### Extract
-- begin --

Skip to main content

Trunkout timeout on failure.

Posted by charlieboisseau on Tue, 09/22/2009

Hello,

Yesterday, our provider had a power cut, but left only one gateway on. This resulted on an overload of their server.

The practical situation is that when a call was trying to be set from our side, no response was given from them.Our last SIP message was: SIP/100. After ,lets say , 1 minute, we did get a 503 error, and then internally, we failed over our second trunk. The problem obviously comes that in order for this to happen the caller needs to wait around 60 secs for the call to be completed.

I have looked at tl-dialout-base and it seems that the only TIMEOUT option present is in the Dial() command, wich obviously does not help me.

I was wondering if there is any way to detect, or decide that after, lets say 8 seconds maximum, if no response has been received from the first trunk, fail to the second one. Instead of having to wait for an eventual error from our provider.

Thank you very much for your time.


Submitted by eeman on Tue, 09/22/2009 Permalink

thats what qualify=value in the sip settings do for you. They send messages and time the latency of response. If that duration exceeds the set value in milliseconds, it marks that channel as unavailable.

Submitted by eeman on Tue, 09/22/2009 Permalink

Asterisk sip qualify

SIP.conf: device configuration - qualify

Syntax:

qualify=xxx|no|yes

where XXX is the number of milliseconds used. If yes the default timeout is used, 2 seconds.

-- end --

### Goal
Pick up the forum thread on SIP trunk failover timeouts and continue it after its final sentence.

### Dataset content

-- begin --

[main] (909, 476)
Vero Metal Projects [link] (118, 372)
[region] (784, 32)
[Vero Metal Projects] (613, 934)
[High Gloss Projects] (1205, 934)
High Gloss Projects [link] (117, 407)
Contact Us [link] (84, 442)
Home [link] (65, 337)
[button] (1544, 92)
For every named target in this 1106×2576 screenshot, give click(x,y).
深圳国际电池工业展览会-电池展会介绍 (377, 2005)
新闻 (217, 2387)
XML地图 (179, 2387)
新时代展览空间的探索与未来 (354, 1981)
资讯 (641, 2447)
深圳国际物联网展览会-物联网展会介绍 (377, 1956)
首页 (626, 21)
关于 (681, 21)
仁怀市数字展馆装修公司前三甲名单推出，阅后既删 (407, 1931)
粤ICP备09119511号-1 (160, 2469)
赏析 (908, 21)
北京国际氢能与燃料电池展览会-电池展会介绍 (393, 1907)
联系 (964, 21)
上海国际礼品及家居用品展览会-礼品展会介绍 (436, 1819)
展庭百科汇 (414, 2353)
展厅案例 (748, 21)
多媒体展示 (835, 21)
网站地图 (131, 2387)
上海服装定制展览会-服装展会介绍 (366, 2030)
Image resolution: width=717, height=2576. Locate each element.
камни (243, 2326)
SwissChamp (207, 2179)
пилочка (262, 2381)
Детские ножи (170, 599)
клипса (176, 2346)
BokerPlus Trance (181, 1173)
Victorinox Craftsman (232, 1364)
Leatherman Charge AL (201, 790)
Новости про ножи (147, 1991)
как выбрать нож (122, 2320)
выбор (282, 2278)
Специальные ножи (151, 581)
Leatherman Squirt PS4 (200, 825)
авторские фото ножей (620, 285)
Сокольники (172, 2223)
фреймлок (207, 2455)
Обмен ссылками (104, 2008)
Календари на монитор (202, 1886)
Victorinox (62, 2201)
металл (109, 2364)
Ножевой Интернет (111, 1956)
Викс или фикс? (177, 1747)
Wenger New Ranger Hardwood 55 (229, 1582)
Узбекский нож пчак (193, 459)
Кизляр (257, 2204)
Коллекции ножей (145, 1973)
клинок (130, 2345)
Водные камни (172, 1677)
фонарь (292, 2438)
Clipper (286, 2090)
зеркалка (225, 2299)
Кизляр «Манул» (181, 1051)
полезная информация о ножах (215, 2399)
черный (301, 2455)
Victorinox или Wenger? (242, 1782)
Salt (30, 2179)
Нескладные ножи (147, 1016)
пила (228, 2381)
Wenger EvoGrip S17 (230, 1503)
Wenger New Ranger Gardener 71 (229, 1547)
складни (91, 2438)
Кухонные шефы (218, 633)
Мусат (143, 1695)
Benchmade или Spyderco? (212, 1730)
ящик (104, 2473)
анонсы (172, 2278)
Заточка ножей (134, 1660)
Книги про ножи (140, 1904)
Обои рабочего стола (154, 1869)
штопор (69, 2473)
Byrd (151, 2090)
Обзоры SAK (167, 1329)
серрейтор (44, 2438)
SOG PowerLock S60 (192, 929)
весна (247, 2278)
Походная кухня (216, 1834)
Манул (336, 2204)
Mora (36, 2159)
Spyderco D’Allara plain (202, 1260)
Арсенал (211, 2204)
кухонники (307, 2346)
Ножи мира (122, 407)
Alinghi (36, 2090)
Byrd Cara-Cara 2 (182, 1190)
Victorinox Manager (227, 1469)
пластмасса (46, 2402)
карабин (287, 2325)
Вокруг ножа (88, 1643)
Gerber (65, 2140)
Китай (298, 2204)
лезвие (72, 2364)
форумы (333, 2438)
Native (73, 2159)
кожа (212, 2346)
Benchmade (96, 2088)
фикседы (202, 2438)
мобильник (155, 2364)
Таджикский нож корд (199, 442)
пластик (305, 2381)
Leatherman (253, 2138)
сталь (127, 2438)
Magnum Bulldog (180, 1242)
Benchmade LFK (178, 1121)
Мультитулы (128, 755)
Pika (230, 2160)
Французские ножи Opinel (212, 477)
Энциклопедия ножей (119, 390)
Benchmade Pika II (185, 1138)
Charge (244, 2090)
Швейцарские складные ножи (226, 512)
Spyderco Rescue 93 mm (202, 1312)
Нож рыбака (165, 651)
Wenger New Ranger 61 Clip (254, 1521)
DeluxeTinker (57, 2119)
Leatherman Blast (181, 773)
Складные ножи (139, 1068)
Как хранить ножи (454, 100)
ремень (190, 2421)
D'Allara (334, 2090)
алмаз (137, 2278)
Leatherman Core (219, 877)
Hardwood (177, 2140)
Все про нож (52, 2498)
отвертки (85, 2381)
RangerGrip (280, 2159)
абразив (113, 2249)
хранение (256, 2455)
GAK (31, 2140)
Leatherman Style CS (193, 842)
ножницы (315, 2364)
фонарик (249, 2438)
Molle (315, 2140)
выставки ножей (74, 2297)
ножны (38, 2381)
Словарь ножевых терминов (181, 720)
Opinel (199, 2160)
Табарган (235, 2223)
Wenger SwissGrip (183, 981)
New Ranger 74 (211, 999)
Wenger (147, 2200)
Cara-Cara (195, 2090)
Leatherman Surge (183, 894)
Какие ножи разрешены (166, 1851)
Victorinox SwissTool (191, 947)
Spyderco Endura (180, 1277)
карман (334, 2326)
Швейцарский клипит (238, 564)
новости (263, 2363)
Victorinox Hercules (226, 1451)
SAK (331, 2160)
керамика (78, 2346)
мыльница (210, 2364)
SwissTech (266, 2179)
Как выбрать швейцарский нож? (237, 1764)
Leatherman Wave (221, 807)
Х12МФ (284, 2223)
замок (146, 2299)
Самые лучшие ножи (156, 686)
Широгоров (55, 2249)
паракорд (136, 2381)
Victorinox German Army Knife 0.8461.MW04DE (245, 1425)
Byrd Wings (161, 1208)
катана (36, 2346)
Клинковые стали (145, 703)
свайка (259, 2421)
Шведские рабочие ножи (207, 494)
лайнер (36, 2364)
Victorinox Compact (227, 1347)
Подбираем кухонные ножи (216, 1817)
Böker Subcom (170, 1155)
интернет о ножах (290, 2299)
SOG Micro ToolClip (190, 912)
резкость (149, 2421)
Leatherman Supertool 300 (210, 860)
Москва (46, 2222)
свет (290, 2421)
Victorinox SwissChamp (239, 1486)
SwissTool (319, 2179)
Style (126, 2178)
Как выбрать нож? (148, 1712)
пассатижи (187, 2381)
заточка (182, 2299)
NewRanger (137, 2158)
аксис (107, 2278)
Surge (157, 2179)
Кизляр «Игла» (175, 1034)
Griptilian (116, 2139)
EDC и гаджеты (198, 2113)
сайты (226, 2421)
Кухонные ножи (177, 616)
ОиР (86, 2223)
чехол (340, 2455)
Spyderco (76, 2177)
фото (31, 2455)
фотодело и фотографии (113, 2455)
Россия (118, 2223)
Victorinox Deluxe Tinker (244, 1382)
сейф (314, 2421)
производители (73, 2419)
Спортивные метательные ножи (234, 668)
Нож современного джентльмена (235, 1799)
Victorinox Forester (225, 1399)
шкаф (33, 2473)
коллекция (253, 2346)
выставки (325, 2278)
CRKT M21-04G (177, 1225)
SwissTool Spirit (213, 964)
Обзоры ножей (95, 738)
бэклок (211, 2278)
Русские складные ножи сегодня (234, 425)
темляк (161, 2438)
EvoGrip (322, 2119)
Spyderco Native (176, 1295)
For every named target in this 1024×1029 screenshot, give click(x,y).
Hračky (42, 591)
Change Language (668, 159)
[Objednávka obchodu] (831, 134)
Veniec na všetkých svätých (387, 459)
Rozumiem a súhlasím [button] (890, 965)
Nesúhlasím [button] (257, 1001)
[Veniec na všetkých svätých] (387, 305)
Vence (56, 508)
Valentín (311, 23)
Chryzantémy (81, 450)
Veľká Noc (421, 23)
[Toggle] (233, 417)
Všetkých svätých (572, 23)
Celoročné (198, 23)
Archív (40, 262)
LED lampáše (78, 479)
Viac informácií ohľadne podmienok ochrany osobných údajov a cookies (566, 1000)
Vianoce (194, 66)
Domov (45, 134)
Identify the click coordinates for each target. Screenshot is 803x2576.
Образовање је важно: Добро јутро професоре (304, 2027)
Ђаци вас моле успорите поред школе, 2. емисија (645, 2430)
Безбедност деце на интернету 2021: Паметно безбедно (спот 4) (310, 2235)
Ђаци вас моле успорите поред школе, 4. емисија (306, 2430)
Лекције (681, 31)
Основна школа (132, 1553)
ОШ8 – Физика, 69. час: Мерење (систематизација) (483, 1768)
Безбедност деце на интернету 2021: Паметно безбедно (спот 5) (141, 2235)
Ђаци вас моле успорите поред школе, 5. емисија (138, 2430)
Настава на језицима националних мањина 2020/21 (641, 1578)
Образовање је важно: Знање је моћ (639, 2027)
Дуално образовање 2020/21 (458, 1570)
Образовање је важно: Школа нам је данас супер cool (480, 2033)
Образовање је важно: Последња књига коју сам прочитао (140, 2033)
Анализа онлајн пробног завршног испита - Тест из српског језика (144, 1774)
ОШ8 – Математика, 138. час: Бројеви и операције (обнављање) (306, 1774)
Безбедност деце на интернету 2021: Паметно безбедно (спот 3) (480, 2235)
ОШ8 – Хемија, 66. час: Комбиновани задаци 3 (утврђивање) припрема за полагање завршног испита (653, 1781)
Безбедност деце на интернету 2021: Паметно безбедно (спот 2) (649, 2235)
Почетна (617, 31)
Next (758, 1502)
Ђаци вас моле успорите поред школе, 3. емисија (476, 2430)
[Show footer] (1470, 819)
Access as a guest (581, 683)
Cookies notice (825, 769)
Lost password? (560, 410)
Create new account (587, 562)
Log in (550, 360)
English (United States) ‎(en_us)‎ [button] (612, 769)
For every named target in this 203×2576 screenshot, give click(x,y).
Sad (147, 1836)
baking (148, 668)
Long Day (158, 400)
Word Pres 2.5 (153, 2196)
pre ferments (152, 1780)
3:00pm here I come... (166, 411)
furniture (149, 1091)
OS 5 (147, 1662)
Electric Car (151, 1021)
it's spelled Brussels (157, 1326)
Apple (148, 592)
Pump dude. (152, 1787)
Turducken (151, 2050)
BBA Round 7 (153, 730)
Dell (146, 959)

-- end --

### Response below
If you turn on qualify in the configuration of a SIP device in sip.conf, Asterisk will send a SIP OPTIONS command regularly to check that the device is still online. If the device does not answer within the configured (or default) period (in ms) Asterisk considers the device off-line for future calls. This status can be checked by the SIPPEER function, and inversely this function will only provide status information for peers which have qualify=yes.

This feature may also be used to keep a UDP session open to a device that is located behind a network address translator (NAT). By sending the OPTIONS request, the UDP port binding in the NAT (on the outside address of the NAT/firewall device) is maintained by sending traffic through it. If the binding were to expire, there would be no way for Asterisk to initiate a call to the SIP device. This can be used in conjunction with the nat=yes setting.

By default chan_sip.c sends the qualify every 60 seconds. At least in 1.6.0 you can change this value with qualifyfreq. The value in qualfiy = represents the timeout after a packet is sent before we consider the peer to be unreachable. If the packet is not responded within 1 second, asterisk will keep trying until 7 packets have failed. At this point, asterisk won't try again until the next 60 cycle period completes. If a packet is lost, which can easily happen with UDP, there are 7 more packets which are transmitted. Additionally asterisk will keep trying every 60 seconds. So even if all 7 packets are lost, asterisk tries again at the next 60 second cycle. The number of retransmits and time between each qualify is defined in chan_sip.c,

2008-08-27 - In v1.4 (SVN only) "qualify=yes" is ignored if the peer is realtime and caching is not turned on. See http://bugs.digium.com/view.php?id=13383.

Submitted by charlieboisseau on Tue, 09/22/2009 Permalink

Thank you very much for your prompt reponse Erik.

As I had qualify=yes on the first trunk, the default timeout is meant to be 2 seconds.

In yesterday' s scenario, 8 packets lost would be 16 secs of delay, before asterisk deciding that the channel is down. What I think is that our provider was responding to those SIP options packet, as it was only going to our failover trunk after a while (between 1 and 2 mins) . However without a proper sip trace I cannot be sure this was happening or not.

Anyway, Thank you for your explanation, which makes things a little bit more clear.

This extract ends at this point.